#### 30.4.3.2 Position Parameters

Parameters describing the X- and Y-offsets of a frame are always measured in pixels. For a normal, non-child frame they specify the frame’s outer position (see Frame Geometry) relative to its display’s origin. For a child frame (see Child Frames) they specify the frame’s outer position relative to the native position of the frame’s parent frame. (Note that none of these parameters is meaningful on TTY frames.)

`left`

The position, in pixels, of the left outer edge of the frame with respect to the left edge of the frame’s display or parent frame. It can be specified in one of the following ways.

an integer

A positive integer always relates the left edge of the frame to the left edge of its display or parent frame. A negative integer relates the right frame edge to the right edge of the display or parent frame.

`(+ pos)`

This specifies the position of the left frame edge relative to the left edge of its display or parent frame. The integer pos may be positive or negative; a negative value specifies a position outside the screen or parent frame or on a monitor other than the primary one (for multi-monitor displays).

`(- pos)`

This specifies the position of the right frame edge relative to the right edge of the display or parent frame. The integer pos may be positive or negative; a negative value specifies a position outside the screen or parent frame or on a monitor other than the primary one (for multi-monitor displays).

a floating-point value

A floating-point value in the range 0.0 to 1.0 specifies the left edge’s offset via the left position ratio of the frame—the ratio of the left edge of its outer frame to the width of the frame’s workarea (see Multiple Terminals) or its parent’s native frame (see Child Frames) minus the width of the outer frame. Thus, a left position ratio of 0.0 flushes a frame to the left, a ratio of 0.5 centers it and a ratio of 1.0 flushes it to the right of its display or parent frame. Similarly, the top position ratio of a frame is the ratio of the frame’s top position to the height of its workarea or parent frame minus the height of the frame.

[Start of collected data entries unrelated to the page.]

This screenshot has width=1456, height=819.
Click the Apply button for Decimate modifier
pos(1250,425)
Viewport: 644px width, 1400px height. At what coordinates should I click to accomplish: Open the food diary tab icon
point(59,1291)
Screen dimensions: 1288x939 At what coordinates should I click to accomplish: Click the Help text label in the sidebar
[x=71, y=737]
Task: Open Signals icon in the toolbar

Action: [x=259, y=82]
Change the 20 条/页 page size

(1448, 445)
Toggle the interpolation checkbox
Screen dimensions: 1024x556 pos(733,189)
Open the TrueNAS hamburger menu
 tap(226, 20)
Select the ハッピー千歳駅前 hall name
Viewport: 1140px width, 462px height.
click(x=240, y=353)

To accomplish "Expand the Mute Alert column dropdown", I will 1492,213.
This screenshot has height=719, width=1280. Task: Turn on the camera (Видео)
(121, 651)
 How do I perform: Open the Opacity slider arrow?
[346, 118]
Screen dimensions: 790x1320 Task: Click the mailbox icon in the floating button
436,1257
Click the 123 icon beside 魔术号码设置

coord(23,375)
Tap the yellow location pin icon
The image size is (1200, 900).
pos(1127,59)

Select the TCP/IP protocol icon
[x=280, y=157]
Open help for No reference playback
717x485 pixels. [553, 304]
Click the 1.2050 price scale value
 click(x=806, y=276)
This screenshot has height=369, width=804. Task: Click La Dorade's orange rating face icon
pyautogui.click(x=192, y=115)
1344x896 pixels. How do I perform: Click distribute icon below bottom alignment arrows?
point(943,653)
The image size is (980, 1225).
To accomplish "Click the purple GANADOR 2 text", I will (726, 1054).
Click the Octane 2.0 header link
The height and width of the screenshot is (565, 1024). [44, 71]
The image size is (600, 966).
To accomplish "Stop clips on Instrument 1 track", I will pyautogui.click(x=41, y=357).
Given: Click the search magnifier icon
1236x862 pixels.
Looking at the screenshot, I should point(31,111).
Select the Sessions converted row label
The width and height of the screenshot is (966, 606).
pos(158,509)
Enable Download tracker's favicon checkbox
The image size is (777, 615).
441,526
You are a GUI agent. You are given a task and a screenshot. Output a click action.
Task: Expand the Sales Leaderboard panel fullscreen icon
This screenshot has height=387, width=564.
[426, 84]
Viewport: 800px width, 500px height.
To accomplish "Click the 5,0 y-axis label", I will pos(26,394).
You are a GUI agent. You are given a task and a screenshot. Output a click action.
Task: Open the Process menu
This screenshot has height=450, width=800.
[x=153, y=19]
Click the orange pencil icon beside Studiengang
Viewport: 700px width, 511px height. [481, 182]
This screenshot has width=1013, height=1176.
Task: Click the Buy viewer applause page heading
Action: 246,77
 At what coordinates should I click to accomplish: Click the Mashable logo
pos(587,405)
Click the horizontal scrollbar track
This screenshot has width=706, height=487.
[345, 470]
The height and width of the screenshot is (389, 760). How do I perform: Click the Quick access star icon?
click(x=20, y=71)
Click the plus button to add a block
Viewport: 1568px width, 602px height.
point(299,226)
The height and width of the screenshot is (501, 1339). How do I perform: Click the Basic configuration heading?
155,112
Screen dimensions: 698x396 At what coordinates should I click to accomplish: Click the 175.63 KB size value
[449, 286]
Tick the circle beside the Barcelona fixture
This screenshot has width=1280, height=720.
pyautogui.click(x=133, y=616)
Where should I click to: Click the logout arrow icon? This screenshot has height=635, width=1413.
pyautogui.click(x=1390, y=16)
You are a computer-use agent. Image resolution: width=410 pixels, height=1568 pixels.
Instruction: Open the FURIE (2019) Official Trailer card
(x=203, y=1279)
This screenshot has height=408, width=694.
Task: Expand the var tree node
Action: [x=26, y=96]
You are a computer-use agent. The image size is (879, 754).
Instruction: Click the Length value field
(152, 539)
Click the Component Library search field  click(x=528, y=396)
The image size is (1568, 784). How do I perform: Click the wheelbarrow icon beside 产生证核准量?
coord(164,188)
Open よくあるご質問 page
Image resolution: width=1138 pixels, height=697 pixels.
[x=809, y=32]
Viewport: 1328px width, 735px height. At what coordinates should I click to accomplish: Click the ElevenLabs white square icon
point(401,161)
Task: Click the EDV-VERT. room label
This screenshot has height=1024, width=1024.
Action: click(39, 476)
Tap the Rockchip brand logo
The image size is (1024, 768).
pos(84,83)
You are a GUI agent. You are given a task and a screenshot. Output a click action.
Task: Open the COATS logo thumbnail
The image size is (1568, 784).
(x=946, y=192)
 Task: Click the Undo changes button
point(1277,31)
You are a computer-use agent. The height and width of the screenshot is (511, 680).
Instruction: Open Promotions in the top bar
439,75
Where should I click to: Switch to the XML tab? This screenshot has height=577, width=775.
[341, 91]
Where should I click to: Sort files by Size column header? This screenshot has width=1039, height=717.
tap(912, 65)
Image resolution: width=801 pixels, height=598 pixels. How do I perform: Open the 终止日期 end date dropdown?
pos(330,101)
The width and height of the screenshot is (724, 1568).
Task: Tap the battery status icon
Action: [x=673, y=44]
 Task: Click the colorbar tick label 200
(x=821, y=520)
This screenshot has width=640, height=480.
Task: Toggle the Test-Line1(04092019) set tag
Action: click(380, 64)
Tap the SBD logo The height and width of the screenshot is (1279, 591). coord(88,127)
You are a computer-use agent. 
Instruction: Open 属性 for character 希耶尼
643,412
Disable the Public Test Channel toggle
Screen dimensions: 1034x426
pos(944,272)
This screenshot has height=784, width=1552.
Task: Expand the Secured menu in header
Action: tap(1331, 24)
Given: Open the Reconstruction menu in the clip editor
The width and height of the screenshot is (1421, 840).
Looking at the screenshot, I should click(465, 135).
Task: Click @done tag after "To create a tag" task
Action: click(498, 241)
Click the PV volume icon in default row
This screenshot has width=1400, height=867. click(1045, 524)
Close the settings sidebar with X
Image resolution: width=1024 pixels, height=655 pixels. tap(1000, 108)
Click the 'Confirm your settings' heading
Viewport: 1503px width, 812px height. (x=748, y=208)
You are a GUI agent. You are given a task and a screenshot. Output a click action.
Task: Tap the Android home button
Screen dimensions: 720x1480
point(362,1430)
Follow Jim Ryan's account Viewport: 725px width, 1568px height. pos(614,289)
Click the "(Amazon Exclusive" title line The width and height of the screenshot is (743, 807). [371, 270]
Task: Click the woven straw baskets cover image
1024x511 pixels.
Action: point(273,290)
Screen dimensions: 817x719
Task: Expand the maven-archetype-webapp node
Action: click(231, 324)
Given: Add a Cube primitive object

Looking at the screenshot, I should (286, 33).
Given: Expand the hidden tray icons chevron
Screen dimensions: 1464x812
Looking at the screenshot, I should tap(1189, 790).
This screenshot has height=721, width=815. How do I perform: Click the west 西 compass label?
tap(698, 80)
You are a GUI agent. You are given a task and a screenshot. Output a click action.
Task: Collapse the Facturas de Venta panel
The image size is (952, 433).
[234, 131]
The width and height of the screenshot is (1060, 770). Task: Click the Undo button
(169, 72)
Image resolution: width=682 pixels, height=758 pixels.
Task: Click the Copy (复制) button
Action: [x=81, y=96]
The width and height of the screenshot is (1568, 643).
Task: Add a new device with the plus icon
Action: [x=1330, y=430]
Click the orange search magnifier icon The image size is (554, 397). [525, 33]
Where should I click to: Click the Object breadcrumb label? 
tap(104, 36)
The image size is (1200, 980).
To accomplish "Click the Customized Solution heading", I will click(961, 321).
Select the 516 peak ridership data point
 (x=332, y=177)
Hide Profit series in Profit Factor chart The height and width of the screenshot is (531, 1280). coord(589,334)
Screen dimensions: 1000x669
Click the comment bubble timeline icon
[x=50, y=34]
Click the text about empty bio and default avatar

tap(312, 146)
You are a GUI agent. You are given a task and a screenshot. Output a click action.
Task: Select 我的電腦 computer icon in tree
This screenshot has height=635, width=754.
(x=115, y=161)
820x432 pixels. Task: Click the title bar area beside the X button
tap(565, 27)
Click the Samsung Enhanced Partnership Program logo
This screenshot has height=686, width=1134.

Emacs will try to keep the position ratios of a child frame unaltered if that frame has a non-`nil` `keep-ratio` parameter (see Frame Interaction Parameters) and its parent frame is resized.

Since the outer size of a frame (see Frame Geometry) is usually unavailable before a frame has been made visible, it is generally not advisable to use floating-point values when creating decorated frames. Floating-point values are more suited for ensuring that an (undecorated) child frame is positioned nicely within the area of its parent frame.

Some window managers ignore program-specified positions. If you want to be sure the position you specify is not ignored, specify a non-`nil` value for the `user-position` parameter as in the following example:

```(modify-frame-parameters
nil '((user-position . t) (left . (+ -4))))
```

In general, it is not a good idea to position a frame relative to the right or bottom edge of its display. Positioning the initial or a new frame is either not accurate (because the size of the outer frame is not yet fully known before the frame has been made visible) or will cause additional flicker (if the frame has to be repositioned after becoming visible).

Note also, that positions specified relative to the right/bottom edge of a display, workarea or parent frame as well as floating-point offsets are stored internally as integer offsets relative to the left/top edge of the display, workarea or parent frame edge. They are also returned as such by functions like `frame-parameters` and restored as such by the desktop saving routines.

`top`

The screen position of the top (or bottom) edge, in pixels, with respect to the top (or bottom) edge of the display or parent frame. It works just like `left`, except vertically instead of horizontally.

`icon-left`

The screen position of the left edge of the frame’s icon, in pixels, counting from the left edge of the screen. This takes effect when the frame is iconified, if the window manager supports this feature. If you specify a value for this parameter, then you must also specify a value for `icon-top` and vice versa.

`icon-top`

The screen position of the top edge of the frame’s icon, in pixels, counting from the top edge of the screen. This takes effect when the frame is iconified, if the window manager supports this feature.

`user-position`

When you create a frame and specify its screen position with the `left` and `top` parameters, use this parameter to say whether the specified position was user-specified (explicitly requested in some way by a human user) or merely program-specified (chosen by a program). A non-`nil` value says the position was user-specified.

Window managers generally heed user-specified positions, and some heed program-specified positions too. But many ignore program-specified positions, placing the window in a default fashion or letting the user place it with the mouse. Some window managers, including `twm`, let the user specify whether to obey program-specified positions or ignore them.

When you call `make-frame`, you should specify a non-`nil` value for this parameter if the values of the `left` and `top` parameters represent the user’s stated preference; otherwise, use `nil`.

`z-group`

This parameter specifies a relative position of the frame’s window-system window in the stacking (Z-) order of the frame’s display.

If this is `above`, the window-system will display the window that corresponds to the frame above all other window-system windows that do not have the `above` property set. If this is `nil`, the frame’s window is displayed below all windows that have the `above` property set and above all windows that have the `below` property set. If this is `below`, the frame’s window is displayed below all windows that do not have the `below` property set.

To position the frame above or below a specific other frame use the function `frame-restack` (see Raising, Lowering and Restacking Frames).